The performance, ‘The Dark’ was unique and haunting. I can safely say it was the first time I had seen musicians include the sounds of rubber ducks as part of a concert. The sopranos voice was so evocative it didn’t matter in the slightest I couldn’t understand a word she was singing.
I ate at L’Osteria an Italian restaurant at the edge of Place Guillaume II. The square was already full of people eating and drinking from the various pop-up vans and eagerly awaiting the performance by Grammy award winner Angélique Kidjo. After dinner I grabbed a Cemant (the Luxembourger equivalent of sparkling wine) and joined the crowd.
She took to the stage accompanied by the Luxembourg Philharmonic Orchestra and, my, did I realise why she has won a Grammy – this woman’s voice shook you and moved you to the core. At one point she had the entire crowd – about 3,000 people – singing Afrikia, a truly powerful moment.
One of my excuses to return is to see the orchestra perform in their home on the Kirchberg Plateau. The 1,500 – seater concert hall is an ode to a forest. The white pillars that surround the concert hall are designed to represent trees. Christian de Portzamparc, the designer, originally imagined that visitors would walk through the doors and enter the realm of music.

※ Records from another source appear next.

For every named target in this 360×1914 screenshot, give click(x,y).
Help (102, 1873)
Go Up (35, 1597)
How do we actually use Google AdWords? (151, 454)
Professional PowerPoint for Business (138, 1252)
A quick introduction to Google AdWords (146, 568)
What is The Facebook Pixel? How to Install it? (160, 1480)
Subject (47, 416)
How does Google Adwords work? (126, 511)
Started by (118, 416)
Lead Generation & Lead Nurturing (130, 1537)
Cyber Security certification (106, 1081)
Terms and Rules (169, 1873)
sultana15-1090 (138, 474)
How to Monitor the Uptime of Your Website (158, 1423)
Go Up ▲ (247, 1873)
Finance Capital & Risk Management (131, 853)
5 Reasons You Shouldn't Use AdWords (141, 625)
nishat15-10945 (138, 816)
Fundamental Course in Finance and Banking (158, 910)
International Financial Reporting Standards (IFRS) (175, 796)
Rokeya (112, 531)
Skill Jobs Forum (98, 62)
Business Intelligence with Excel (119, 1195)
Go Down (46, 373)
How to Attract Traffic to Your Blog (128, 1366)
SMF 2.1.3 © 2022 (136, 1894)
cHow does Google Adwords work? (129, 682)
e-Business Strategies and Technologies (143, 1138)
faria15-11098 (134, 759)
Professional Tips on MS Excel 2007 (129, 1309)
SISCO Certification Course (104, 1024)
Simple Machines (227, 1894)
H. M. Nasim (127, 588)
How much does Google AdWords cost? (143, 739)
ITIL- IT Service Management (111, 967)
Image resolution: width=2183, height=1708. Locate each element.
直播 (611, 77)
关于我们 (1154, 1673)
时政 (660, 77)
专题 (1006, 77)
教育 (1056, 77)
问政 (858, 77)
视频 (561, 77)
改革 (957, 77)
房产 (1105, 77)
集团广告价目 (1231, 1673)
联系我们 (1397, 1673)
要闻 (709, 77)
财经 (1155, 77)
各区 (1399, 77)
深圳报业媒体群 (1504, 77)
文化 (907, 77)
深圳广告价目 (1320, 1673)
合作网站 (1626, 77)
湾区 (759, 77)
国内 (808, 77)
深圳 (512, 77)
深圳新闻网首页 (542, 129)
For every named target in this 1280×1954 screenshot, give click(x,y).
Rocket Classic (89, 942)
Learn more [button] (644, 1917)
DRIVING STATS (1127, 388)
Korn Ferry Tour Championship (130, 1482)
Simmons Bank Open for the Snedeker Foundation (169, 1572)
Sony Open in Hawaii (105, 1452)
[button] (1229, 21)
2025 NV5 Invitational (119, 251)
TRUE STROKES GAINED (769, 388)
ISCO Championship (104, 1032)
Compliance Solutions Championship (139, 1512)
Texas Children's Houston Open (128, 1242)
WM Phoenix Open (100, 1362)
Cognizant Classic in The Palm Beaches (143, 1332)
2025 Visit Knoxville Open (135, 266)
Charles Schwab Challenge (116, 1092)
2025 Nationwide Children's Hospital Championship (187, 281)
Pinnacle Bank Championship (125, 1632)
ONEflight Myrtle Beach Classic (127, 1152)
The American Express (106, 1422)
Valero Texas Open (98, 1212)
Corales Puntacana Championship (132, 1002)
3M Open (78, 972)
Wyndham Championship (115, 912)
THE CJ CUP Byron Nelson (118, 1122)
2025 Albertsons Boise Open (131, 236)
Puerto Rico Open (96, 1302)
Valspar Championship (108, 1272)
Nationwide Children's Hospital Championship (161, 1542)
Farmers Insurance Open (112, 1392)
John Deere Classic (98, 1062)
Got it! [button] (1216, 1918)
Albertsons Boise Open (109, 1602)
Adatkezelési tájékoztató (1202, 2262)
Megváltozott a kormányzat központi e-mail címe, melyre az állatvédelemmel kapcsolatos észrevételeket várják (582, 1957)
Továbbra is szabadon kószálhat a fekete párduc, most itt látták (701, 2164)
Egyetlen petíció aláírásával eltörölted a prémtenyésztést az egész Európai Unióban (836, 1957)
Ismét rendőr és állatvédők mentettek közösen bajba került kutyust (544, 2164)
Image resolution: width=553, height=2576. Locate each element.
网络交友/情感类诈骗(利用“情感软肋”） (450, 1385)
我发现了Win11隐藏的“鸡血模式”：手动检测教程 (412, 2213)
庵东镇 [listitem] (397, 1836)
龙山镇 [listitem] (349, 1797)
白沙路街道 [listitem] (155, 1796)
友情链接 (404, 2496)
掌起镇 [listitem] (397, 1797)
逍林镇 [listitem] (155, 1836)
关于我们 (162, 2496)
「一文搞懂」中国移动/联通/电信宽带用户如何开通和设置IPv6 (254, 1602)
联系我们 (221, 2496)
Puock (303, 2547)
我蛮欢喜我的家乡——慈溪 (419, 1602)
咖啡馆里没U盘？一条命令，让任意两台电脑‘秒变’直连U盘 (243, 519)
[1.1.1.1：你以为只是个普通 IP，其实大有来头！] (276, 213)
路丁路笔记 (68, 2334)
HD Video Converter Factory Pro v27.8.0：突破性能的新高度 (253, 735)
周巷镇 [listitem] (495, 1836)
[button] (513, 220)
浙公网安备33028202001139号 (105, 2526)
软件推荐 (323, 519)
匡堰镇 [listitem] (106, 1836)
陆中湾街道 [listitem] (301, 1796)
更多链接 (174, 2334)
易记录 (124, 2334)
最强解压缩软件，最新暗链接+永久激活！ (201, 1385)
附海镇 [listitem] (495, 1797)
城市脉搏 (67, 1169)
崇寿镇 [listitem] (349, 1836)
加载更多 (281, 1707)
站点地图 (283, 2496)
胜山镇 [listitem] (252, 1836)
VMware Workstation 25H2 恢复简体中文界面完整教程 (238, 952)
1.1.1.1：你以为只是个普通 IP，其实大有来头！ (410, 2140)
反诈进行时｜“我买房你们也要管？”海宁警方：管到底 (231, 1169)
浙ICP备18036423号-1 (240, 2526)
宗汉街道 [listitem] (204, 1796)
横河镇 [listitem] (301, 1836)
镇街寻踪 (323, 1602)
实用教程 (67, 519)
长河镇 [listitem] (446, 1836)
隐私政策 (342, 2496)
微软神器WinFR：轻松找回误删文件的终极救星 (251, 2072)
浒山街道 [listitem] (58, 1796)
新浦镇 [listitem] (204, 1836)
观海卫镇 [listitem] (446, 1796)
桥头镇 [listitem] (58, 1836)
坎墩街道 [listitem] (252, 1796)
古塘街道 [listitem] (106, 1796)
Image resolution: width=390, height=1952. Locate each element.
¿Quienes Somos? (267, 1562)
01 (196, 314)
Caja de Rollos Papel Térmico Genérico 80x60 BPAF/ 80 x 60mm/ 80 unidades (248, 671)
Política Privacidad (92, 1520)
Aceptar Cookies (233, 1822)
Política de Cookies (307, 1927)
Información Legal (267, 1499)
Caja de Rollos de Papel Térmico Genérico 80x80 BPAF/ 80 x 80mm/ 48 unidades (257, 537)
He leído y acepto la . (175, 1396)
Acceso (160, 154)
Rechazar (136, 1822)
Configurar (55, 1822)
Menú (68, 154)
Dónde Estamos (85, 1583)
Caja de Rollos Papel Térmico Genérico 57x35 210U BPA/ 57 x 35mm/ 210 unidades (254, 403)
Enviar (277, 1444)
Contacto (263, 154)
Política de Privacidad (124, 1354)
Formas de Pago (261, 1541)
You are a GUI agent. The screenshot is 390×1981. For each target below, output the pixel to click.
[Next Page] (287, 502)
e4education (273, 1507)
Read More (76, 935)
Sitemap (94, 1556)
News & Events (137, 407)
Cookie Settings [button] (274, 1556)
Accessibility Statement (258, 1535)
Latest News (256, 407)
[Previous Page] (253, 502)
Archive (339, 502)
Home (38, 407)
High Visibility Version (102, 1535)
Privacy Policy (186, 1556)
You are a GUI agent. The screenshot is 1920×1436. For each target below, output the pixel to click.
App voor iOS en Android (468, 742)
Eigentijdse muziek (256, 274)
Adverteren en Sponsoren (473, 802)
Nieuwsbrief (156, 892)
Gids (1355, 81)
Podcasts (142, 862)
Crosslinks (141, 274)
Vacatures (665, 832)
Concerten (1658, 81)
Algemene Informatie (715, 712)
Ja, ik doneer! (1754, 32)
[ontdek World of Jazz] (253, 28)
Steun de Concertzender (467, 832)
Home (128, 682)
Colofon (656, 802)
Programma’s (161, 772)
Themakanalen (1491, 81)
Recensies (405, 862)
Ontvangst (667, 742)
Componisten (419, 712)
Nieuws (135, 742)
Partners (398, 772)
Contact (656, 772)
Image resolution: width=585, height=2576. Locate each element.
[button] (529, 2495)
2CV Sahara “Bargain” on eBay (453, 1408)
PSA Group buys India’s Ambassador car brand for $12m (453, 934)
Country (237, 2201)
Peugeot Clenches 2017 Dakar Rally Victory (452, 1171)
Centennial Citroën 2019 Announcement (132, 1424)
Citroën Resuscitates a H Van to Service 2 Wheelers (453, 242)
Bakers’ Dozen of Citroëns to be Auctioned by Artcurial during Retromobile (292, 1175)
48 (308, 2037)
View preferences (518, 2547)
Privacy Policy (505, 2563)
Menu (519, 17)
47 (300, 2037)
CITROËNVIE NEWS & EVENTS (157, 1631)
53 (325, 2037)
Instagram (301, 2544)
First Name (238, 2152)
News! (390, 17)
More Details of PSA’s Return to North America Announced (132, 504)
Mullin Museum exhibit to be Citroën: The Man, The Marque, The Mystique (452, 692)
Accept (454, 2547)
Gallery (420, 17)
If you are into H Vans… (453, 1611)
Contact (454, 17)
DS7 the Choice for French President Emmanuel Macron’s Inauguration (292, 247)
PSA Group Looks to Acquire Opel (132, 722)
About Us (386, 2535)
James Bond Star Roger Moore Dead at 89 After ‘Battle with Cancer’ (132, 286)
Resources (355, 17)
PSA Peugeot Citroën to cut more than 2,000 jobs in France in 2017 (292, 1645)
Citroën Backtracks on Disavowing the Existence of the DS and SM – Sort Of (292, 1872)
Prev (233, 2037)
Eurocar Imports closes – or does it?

Leaving my own realm of music, I resisted the temptation of various night establishments to retire to bed. I was staying at the Hôtel Le Royal, which gets the thumbs up from me for having avocado toast as part of their breakfast offering and, oddly enough, a heated Japanese toilet seat – don’t knock it until you have tried it. I decide to fill the morning of my second day in Luxembourg with a spot of culture. There are various museums dotted around the city but I choose to head out to the MUDAM (Musée D’Art Moderne Grand-Duc Jean) for some contemporary art and lunch.
The MUDAM is where old meets new. It was built on the site of an ancient fort and designed by Leoh Ming Pei, famous for the Louvre pyramid. As luck would have it, I bumped into Belgian artist Wim Delvoye. He gave me a guided tour of his controversial permanent installation, Chappelle – it involved an x-ray and a dildo, and spoke about his new exhibition at the MUDAM, a celebration of 25 years of his work.
He explains why he choose the MUDAM over a museum in his home city: “I think the people who live in Luxembourg are more liberal and more open minded. I like that about them.”
After lunch in the café (a tasty meat salad, the largest slice of apple pie I have ever eaten and a glass or two of wine) we get a sneak preview of the exhibition and I understand why Delvoye is considered controversial. The exhibition contains one of his works, Cloaca – the famous mechanical digestive apparatus that produces, well, shit.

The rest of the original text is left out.